Duplicate the entries from the line with "This screenshot has width=1456, height=819. How" up to and including the line with "click(30, 80)", keeping every character as it appears.

§ **WORKING DATA**
++++++++++++++++++++

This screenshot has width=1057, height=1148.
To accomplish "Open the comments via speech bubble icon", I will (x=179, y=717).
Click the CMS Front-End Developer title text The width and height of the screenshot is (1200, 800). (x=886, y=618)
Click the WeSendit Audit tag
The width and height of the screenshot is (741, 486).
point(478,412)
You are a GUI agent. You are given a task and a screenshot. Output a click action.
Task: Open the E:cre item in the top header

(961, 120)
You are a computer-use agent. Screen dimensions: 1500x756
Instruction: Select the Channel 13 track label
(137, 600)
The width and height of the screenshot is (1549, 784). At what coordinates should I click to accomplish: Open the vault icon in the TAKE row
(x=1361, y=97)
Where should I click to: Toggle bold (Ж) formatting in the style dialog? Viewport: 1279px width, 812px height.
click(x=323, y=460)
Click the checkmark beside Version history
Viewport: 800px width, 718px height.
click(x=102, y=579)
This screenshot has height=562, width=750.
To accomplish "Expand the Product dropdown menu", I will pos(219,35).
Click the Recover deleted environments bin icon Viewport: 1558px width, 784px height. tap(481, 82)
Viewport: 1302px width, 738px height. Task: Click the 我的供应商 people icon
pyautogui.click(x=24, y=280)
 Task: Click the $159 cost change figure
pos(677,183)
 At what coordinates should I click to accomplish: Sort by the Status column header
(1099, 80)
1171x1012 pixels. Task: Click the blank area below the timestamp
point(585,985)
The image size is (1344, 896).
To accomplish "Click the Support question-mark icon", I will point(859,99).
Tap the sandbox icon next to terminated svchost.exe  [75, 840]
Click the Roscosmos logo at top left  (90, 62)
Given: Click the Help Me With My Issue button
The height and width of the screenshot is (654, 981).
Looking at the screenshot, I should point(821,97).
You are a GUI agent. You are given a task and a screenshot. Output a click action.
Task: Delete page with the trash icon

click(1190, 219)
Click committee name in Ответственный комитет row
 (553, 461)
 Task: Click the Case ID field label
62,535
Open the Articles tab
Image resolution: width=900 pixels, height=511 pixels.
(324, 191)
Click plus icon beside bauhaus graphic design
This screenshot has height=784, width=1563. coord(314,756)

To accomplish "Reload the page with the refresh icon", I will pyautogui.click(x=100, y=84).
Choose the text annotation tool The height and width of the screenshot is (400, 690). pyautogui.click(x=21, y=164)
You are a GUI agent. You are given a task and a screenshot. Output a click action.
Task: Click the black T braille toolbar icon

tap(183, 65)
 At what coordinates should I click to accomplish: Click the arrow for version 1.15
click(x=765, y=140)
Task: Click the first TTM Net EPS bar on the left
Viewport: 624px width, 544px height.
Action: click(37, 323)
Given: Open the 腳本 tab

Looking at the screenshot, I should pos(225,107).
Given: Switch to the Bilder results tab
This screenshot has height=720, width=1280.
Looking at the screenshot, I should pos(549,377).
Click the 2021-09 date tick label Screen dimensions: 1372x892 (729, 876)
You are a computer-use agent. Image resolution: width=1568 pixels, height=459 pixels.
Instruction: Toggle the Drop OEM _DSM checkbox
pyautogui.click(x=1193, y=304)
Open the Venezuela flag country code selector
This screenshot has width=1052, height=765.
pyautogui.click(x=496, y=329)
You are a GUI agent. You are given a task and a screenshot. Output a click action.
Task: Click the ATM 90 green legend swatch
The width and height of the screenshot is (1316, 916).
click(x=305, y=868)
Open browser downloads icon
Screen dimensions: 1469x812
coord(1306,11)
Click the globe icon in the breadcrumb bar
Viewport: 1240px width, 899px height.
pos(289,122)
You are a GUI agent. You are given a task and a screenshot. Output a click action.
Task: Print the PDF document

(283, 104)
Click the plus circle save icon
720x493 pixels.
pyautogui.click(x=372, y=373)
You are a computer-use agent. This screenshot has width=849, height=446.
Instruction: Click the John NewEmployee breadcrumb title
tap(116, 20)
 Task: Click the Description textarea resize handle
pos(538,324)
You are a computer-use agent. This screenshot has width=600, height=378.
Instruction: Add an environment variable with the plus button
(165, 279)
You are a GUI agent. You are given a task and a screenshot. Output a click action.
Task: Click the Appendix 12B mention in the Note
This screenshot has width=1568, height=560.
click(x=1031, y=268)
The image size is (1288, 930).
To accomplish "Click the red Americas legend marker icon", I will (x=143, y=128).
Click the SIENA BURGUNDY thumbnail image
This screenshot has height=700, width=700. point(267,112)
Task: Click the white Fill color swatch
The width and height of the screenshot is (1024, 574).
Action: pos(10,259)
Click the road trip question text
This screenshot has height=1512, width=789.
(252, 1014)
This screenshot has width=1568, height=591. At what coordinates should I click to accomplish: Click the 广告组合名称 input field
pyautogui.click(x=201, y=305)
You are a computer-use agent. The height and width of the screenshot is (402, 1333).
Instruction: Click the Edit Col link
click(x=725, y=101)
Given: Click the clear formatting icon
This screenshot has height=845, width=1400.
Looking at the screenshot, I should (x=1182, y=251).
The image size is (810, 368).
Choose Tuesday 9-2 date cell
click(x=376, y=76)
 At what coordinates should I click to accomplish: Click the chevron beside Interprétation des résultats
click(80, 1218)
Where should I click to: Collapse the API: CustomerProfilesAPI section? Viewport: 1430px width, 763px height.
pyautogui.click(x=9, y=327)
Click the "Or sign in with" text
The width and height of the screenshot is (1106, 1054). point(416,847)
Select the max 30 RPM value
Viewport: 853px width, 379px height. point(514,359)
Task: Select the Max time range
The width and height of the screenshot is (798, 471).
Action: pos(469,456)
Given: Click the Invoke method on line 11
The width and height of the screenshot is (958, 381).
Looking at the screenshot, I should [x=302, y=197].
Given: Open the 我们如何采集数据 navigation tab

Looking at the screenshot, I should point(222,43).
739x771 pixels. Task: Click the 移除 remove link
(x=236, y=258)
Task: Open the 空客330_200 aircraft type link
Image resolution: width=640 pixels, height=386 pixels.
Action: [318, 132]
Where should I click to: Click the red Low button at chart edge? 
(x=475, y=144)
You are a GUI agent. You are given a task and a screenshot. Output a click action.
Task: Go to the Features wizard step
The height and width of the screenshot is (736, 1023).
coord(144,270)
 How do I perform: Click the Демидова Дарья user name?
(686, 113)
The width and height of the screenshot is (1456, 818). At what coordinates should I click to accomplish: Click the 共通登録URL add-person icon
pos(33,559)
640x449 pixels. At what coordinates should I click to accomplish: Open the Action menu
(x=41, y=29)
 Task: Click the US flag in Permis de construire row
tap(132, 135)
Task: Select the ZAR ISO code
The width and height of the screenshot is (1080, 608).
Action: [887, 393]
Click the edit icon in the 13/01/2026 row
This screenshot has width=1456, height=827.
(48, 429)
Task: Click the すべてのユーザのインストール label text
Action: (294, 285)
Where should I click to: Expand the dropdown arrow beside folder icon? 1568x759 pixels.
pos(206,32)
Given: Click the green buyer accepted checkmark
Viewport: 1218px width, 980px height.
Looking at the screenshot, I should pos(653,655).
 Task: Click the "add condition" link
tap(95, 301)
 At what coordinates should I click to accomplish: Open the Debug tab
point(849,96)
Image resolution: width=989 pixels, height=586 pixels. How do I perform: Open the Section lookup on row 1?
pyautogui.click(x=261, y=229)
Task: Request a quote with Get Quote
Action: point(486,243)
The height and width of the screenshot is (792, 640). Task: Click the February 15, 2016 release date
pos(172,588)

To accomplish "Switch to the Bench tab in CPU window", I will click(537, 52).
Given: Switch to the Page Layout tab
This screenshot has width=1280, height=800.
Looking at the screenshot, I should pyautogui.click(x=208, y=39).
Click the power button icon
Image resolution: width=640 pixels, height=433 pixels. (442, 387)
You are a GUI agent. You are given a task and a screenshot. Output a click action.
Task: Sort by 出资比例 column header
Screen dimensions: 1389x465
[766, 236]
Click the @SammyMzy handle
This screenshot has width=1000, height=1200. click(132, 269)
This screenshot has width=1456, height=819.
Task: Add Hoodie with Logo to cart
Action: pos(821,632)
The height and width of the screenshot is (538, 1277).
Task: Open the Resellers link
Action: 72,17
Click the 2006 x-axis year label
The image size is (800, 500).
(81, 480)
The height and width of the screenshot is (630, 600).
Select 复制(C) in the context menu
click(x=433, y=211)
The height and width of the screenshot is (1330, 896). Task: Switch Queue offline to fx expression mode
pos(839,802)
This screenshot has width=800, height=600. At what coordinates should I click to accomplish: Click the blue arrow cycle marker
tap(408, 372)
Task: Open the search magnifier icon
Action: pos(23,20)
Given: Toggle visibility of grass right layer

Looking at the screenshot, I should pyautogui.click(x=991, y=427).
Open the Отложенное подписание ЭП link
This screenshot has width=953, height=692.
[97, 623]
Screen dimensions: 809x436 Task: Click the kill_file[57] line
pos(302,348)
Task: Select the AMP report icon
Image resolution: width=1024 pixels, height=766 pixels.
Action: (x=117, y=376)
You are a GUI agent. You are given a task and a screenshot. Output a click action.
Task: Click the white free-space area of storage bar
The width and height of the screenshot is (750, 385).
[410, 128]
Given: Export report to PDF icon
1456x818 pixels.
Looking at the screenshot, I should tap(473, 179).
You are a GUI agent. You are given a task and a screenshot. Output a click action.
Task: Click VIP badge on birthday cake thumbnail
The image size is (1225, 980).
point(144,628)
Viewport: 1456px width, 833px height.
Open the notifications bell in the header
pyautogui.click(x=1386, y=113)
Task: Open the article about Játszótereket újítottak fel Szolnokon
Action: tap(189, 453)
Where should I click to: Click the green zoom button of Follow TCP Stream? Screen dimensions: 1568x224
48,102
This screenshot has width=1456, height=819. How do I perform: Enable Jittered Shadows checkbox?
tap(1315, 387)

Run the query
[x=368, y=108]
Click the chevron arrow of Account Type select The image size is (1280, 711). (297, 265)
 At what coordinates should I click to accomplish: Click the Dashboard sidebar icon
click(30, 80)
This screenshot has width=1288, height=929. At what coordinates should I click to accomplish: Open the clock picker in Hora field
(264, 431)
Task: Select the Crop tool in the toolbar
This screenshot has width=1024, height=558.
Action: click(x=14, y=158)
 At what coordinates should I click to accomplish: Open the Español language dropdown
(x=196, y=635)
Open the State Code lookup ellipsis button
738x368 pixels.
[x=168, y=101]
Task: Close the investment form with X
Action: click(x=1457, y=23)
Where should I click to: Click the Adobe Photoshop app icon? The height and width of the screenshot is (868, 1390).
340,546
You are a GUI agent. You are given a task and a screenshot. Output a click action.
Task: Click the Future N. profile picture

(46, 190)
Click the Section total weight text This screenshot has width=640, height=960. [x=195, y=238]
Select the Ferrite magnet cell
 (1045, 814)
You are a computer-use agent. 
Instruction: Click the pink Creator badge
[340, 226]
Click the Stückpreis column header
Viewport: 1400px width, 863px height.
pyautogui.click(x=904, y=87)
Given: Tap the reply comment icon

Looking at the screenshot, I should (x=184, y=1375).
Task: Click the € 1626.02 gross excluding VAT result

++++++++++++++++++++

§ **TASK RESPONSE**
This screenshot has width=1456, height=819. How do I perform: Enable Jittered Shadows checkbox?
tap(1315, 387)

Run the query
[x=368, y=108]
Click the chevron arrow of Account Type select The image size is (1280, 711). (297, 265)
 At what coordinates should I click to accomplish: Click the Dashboard sidebar icon
click(30, 80)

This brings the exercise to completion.